Why
- Preprocessing to another technique
- Exploring
Why not use scikit-learn
- When things don't work useful to dig in with knowing how it works
- Do use this library, sometimes do stuff by hand
K-Means
- Convex problem, so will always find a solution but might be a local minima, not guaranteed to be the global minima.
- Run multiple times, randomise start, pick best
When does K-Means break down and when not
- If features (dimensions) have different scales
- KM assumes data well defined by centroid, and have same scales.
- !!AI so what kind of feature scaling to use?
- Need to scale features
- K-Means is resistant to irrelevant dimensions (no information)
- but if large variance in irrelevant dimension(s), fails (!!AI variance, or different scale? both?)
- If dimension isn't Gaussian but uniform random (noise), then also breaks down.
- Lesson:
- be careful when adding new features / dimensions.
- "curse of dimensionality": with too many dimensions, the actual notion of similarity breaks down. Euclidean distance with too many dimensions less useful.

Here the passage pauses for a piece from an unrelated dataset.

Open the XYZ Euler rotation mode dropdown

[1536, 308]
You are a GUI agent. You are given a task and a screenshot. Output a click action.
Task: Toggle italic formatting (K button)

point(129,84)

- If non-isotropic (not linearly separatable), i.e. no clear centroid, will fail too
Choosing between results
- Given two sets of clustering results, what is error?

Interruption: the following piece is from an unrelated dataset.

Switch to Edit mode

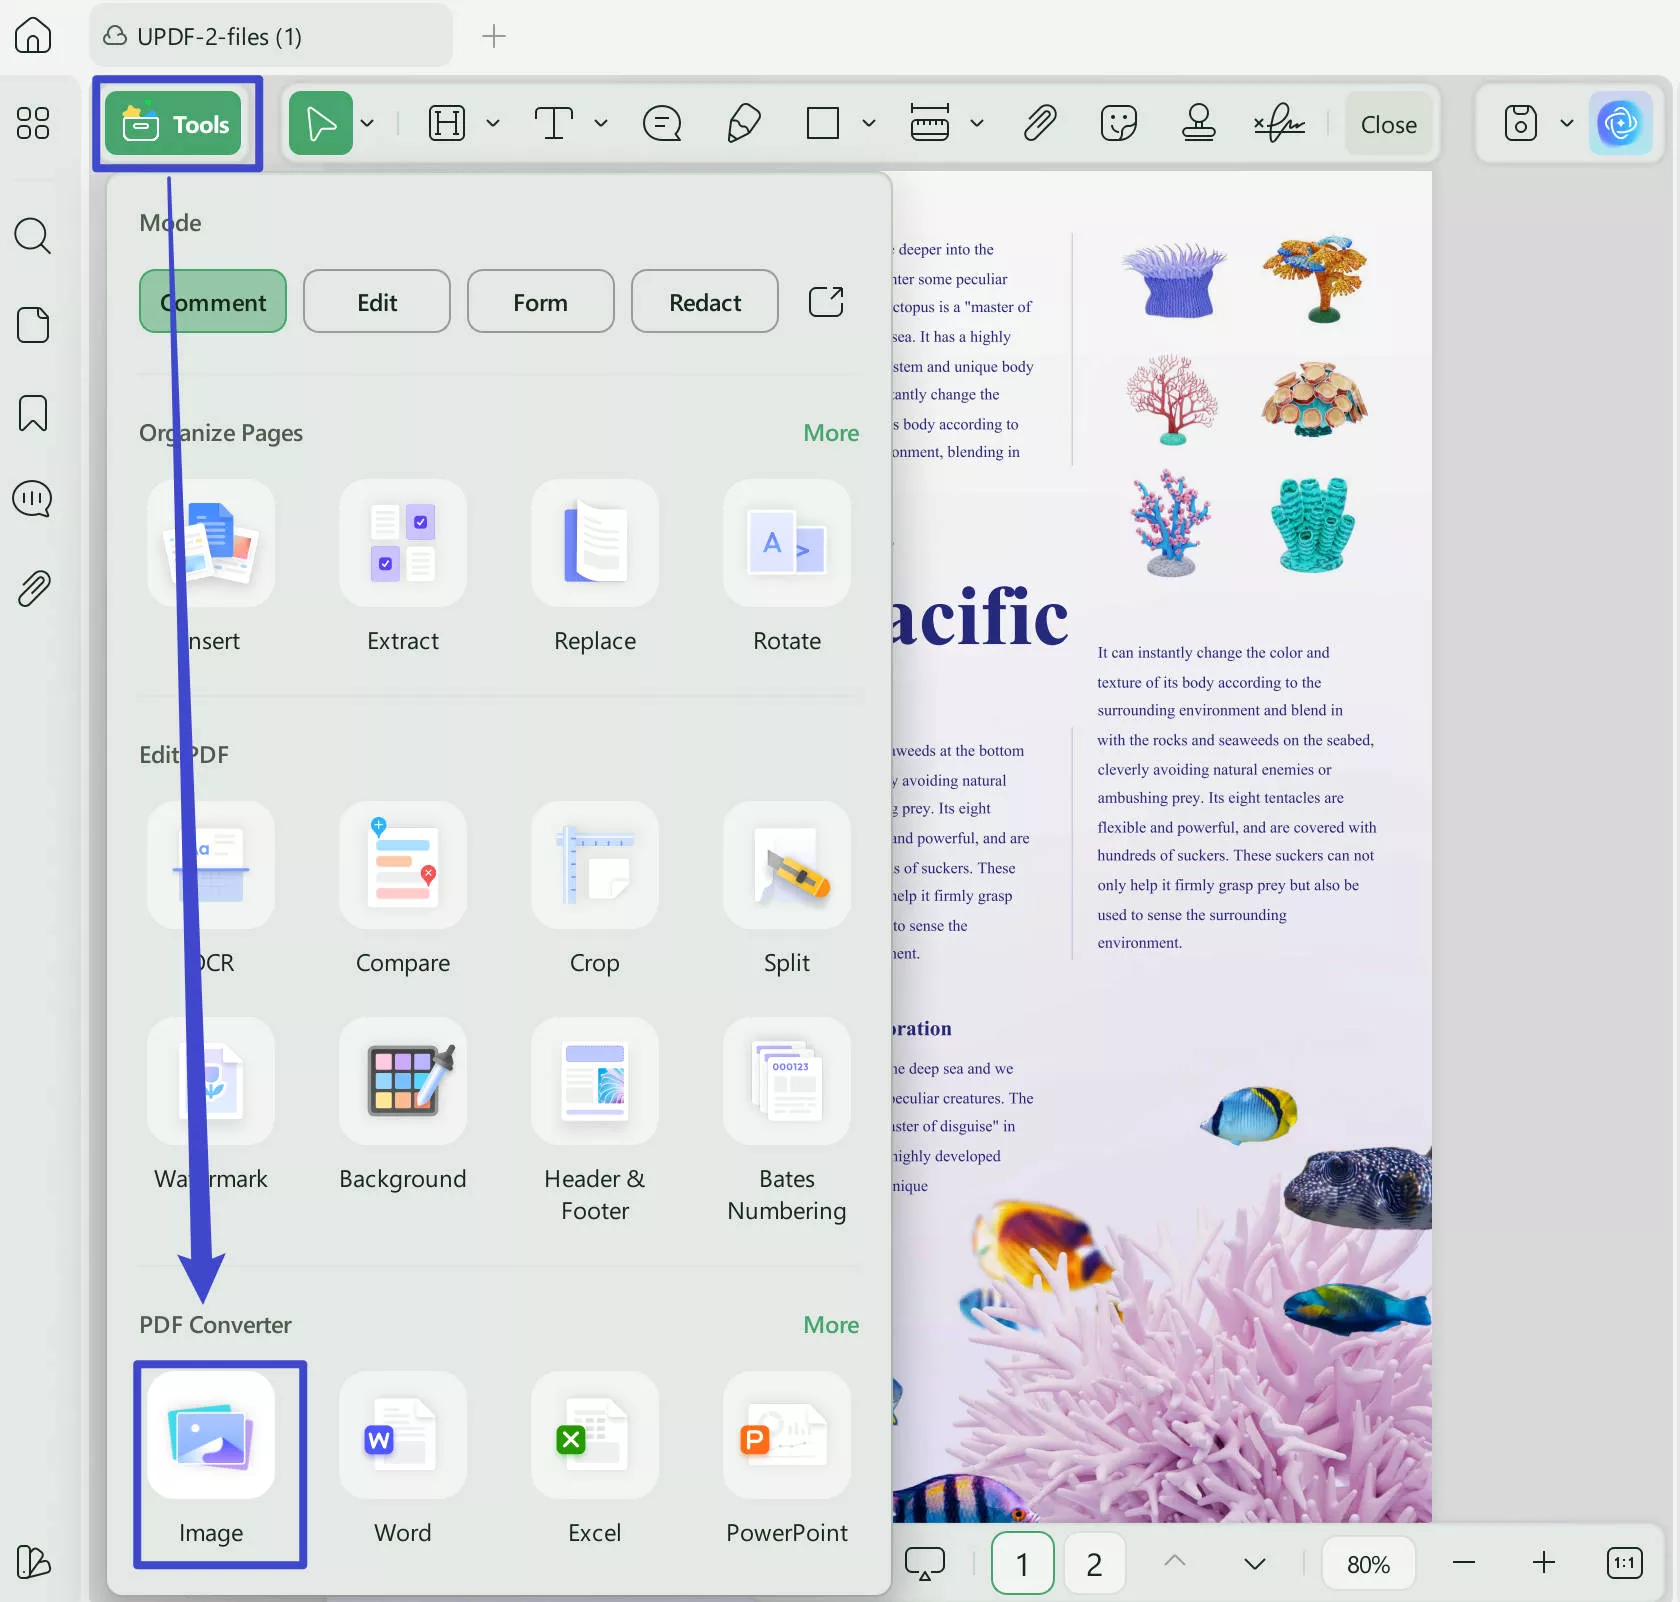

- Inertia: sum squared error between point and nearest centre (!!AI ?)
- But in fact this isn't useful. As you add more clusters this always decreases, but we're not penalising the increased complexity of the solution. (regularisation)

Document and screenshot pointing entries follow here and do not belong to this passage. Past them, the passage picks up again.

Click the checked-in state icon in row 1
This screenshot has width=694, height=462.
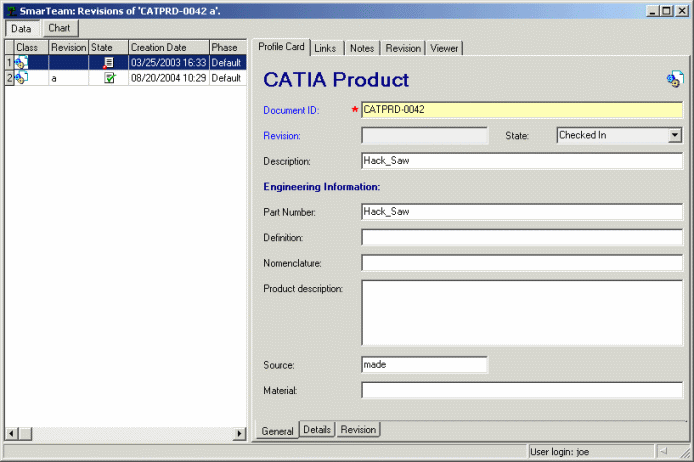point(109,62)
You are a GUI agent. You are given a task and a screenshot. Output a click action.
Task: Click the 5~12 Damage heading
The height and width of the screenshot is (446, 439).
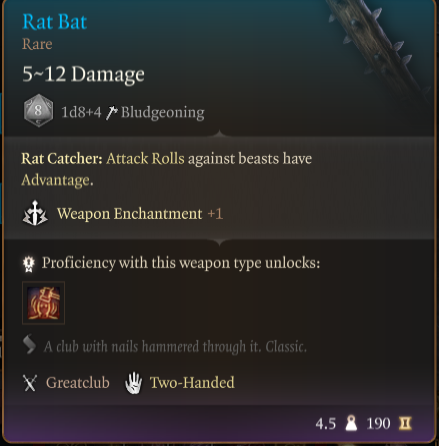(83, 74)
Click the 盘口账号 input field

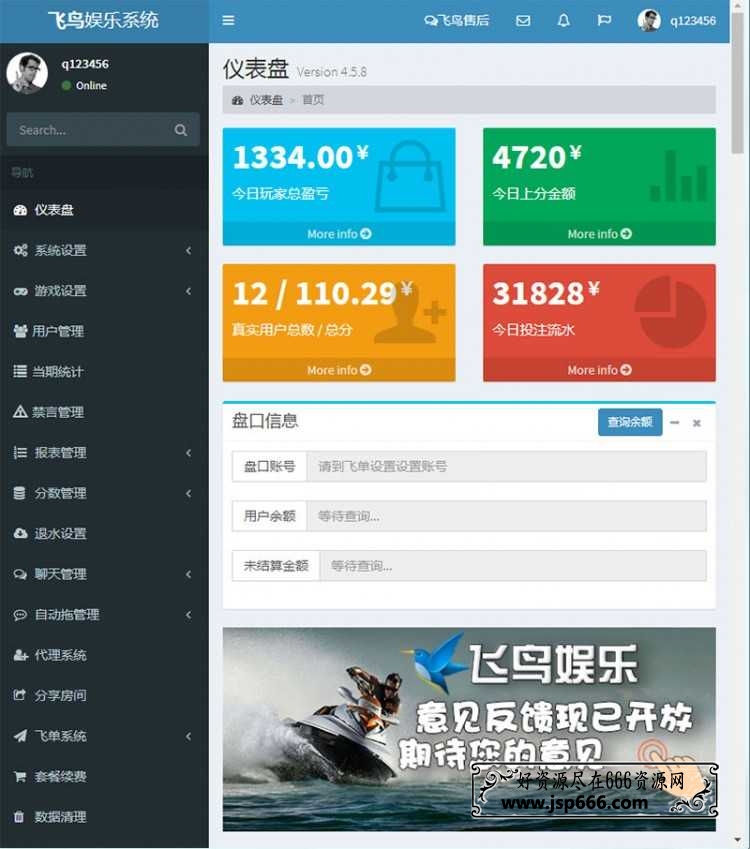[x=505, y=466]

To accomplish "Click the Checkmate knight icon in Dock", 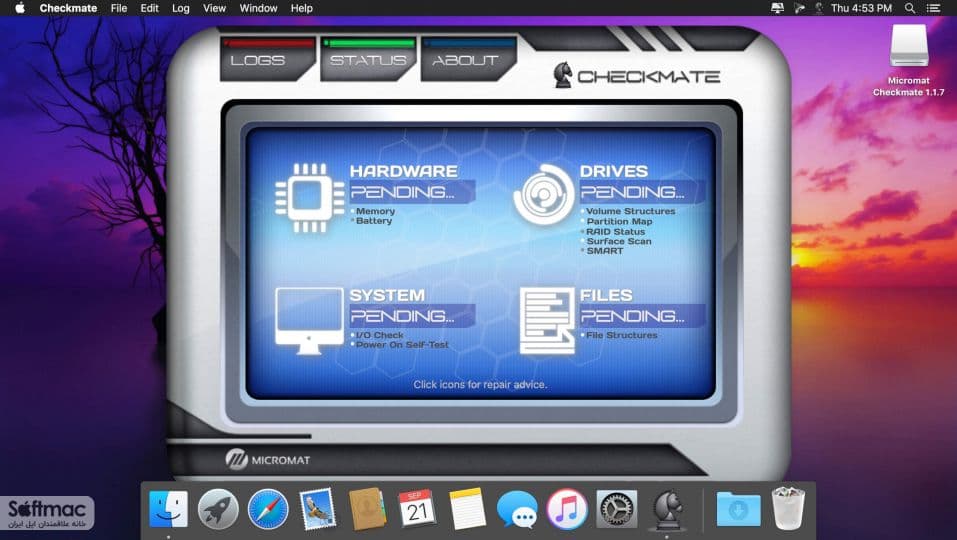I will pos(667,509).
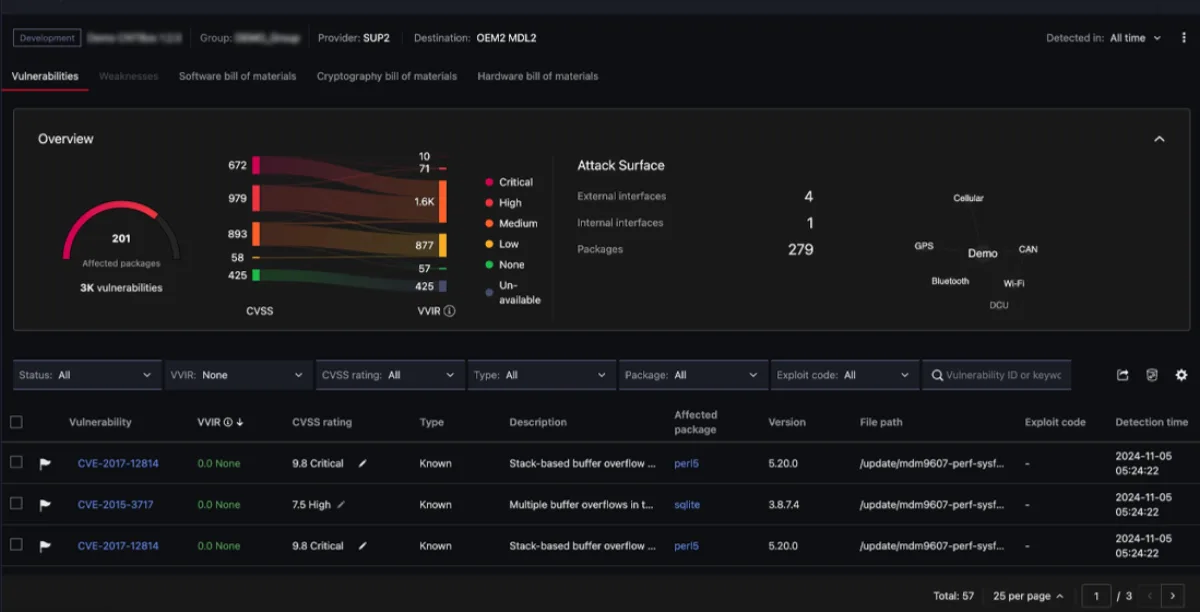The image size is (1200, 612).
Task: Click the export/share icon above the table
Action: coord(1123,375)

- Use if comparing two different clustering results given a priori assumption of number of clusters.
- Sillhouette coefficient: considers compactness of your own cluster, in relation to distance to points not part of your cluster.
- Use to choose optimum number of clusters.
Visualising errors
!!AI see presenter notes.
Spectral clustering
- Can capture non-linearly-separatable clusters. (non-isotropic).
- Estimates number of clusters.
- Not restricted to Euclidean distance as distance metric
- Pass in some "similarity matrix"
- Good for text.
!!AI see notes. requires solid linear algebra knowledge (maybe add references).
Looking at smallest eigenvectors, whereas PCA looks at largest eigenvectors, different problem.
Unnormalised spectral clustering tries to balance the size of the clusters
- Normalised spectral clustering tries to balance the degree (density) of the clusters.
- Ratio cut graph partitioning algorithms
Questions
- Time complexity?
- Not sure about analytically. But did recommendation problem with 400,000 data points on users and movies, took 30 minutes on laptop.
- You first go O(n^2) to calculate distances, then sparsify using threshold. Couldn't you just threshold first to sparsify, then calculate distances?